▶ Records

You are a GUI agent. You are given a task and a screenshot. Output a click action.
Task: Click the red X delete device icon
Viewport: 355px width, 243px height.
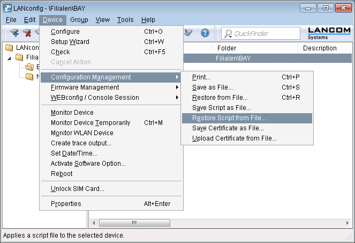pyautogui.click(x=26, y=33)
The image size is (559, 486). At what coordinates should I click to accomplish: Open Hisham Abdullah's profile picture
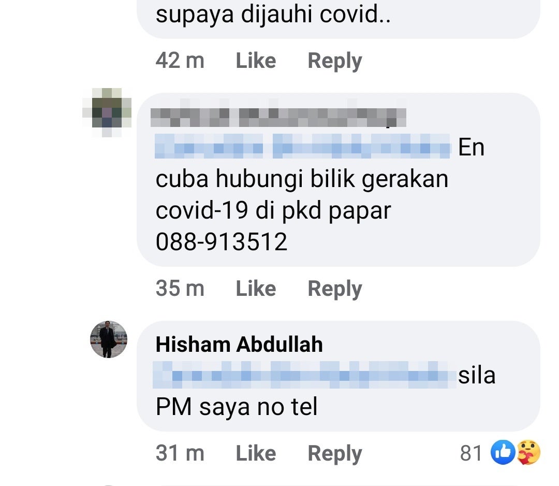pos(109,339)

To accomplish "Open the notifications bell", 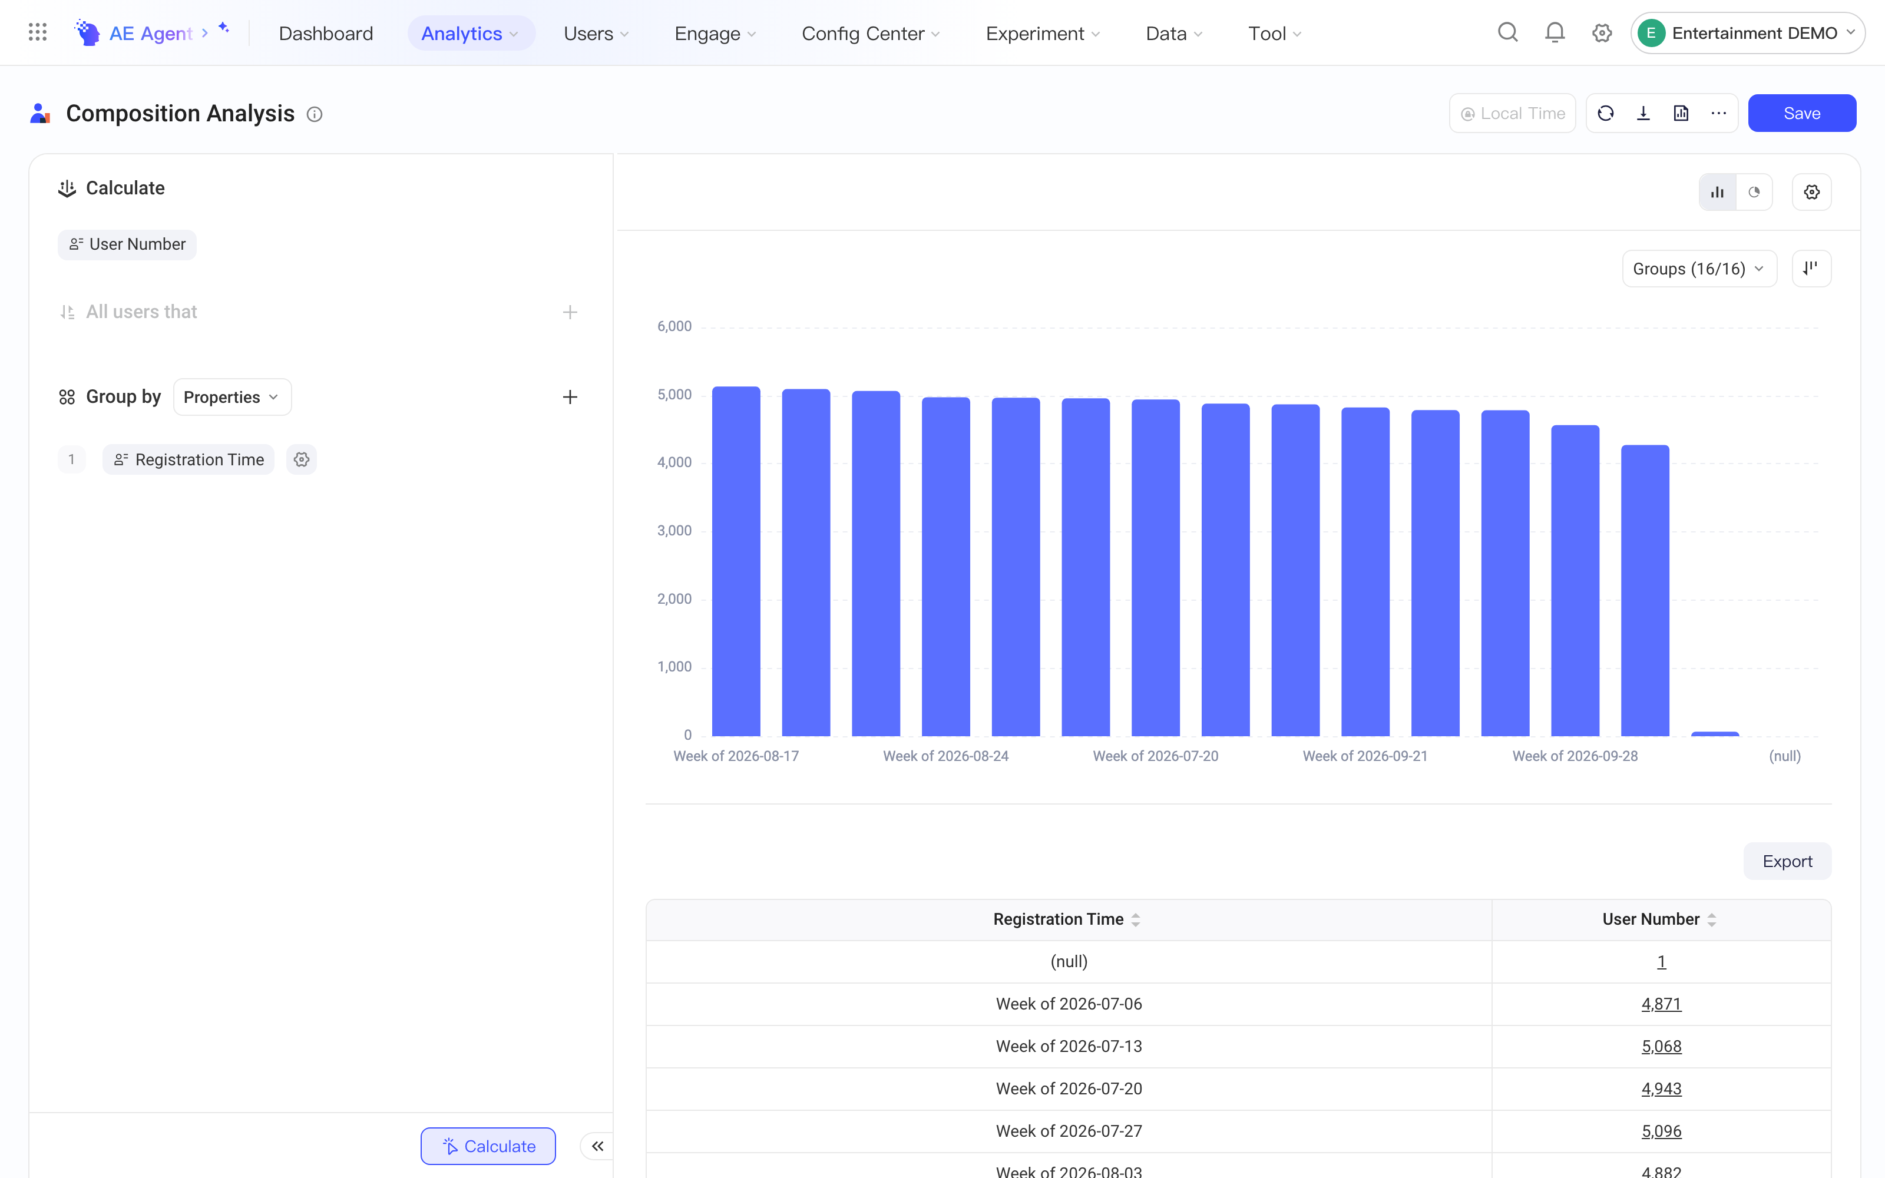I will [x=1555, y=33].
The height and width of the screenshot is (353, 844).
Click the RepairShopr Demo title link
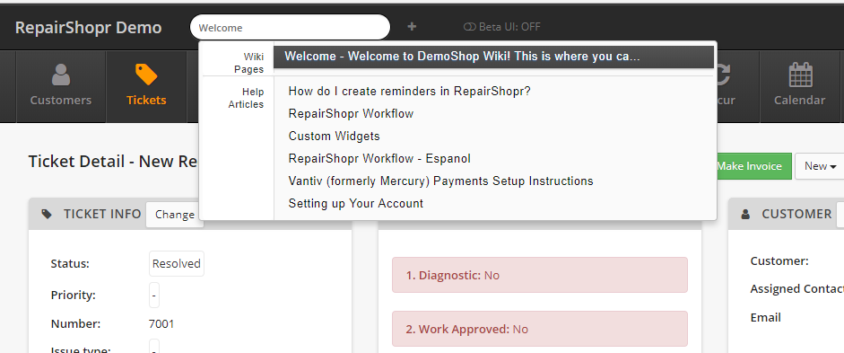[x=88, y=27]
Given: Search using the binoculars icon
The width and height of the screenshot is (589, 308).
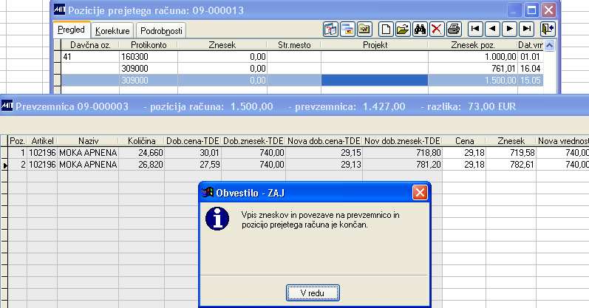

▶ The task
Every line from the one bearing "The height and" through the end of the data above must be output exactly, and no picture may appear.

▶ The completed task
The height and width of the screenshot is (353, 844).
Click the RepairShopr Demo title link
[x=88, y=27]
Given: Search using the binoculars icon
The width and height of the screenshot is (589, 308).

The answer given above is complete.